Conventional value-of-information (VOI) analysis bases decisions on a composite cost-effectiveness measure that aggregates clinical and cost outcomes. We sought to highlight potentially informative tradeoffs by estimating and reporting the “disaggregated” components, allowing stakeholders—such as clinicians, patients, trial funders, policymakers, and trial networks—to identify what drives the value of additional research.

Methods

We used a microsimulation to project the value of a hypothetical trial comparing mortality associated with different tuberculosis screening strategies among hospitalized patients with human immunodeficiency virus (HIV) in South Africa.

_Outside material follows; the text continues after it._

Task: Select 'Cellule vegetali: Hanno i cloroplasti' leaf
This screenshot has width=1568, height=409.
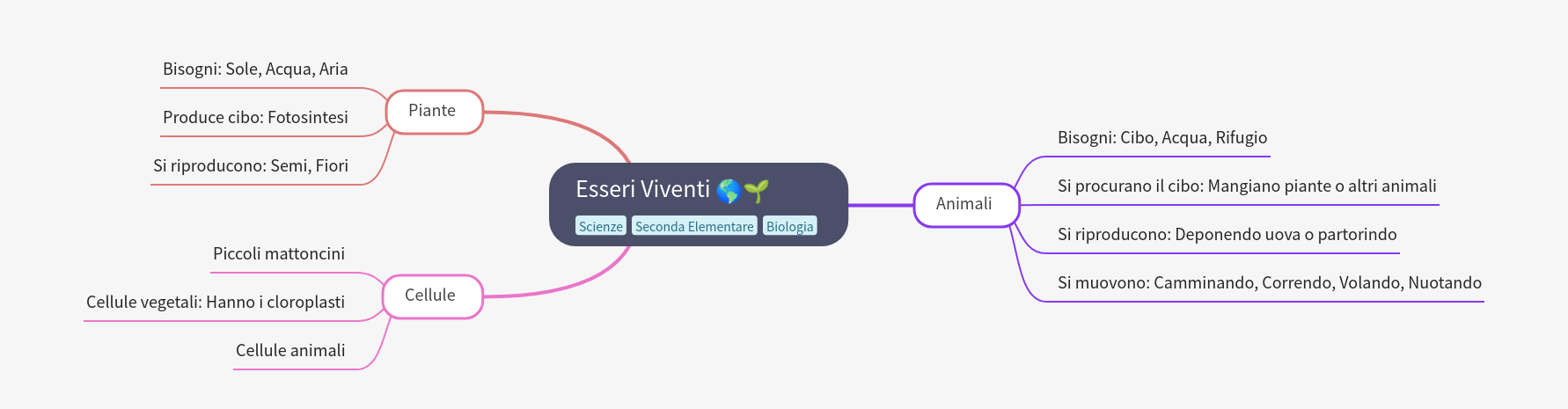Action: click(216, 302)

Apart from expressing VOI as conventional, “aggregated” net monetary benefit (NMB), we assessed “disaggregated” outcomes that contribute to NMB calculations: tuberculosis cases detected, deaths, life-years, and healthcare costs associated with trial-informed decisions. We varied key parameters in probabilistic sensitivity analysis. We considered two willingness-to-pay thresholds: US $3000/year of life saved (YLS) (~50% of South Africa’s per-capita gross domestic product [GDP]); and $780/YLS, the willingness-to-pay value where decision uncertainty is highest, per the baseline analysis.

Results

At willingness to pay = $3000/YLS, implementing the post-trial optimal strategy would produce favorable incremental NMB ($654.3 million) and better clinical outcomes (57,000 additional tuberculosis cases detected, 16,000 fewer deaths, and 294,000 more life-years), but it would incur an additional $37.4 million in healthcare costs over 5 years. At willingness to pay = $780/YLS, implementing the post-trial optimal strategy would yield positive incremental NMB of $2.5 million while lowering healthcare costs by $11 million, but it would produce worse clinical outcomes: 18,000 fewer tuberculosis cases detected, 6,000 additional deaths, and 80,000 fewer life-years.

Conclusions

Though a trial may yield positive NMB in conventional VOI analysis owing to expected cost savings, some clinical outcomes might be unfavorable. To better inform priorities, VOI studies should include disaggregated outcomes alongside aggregated NMB.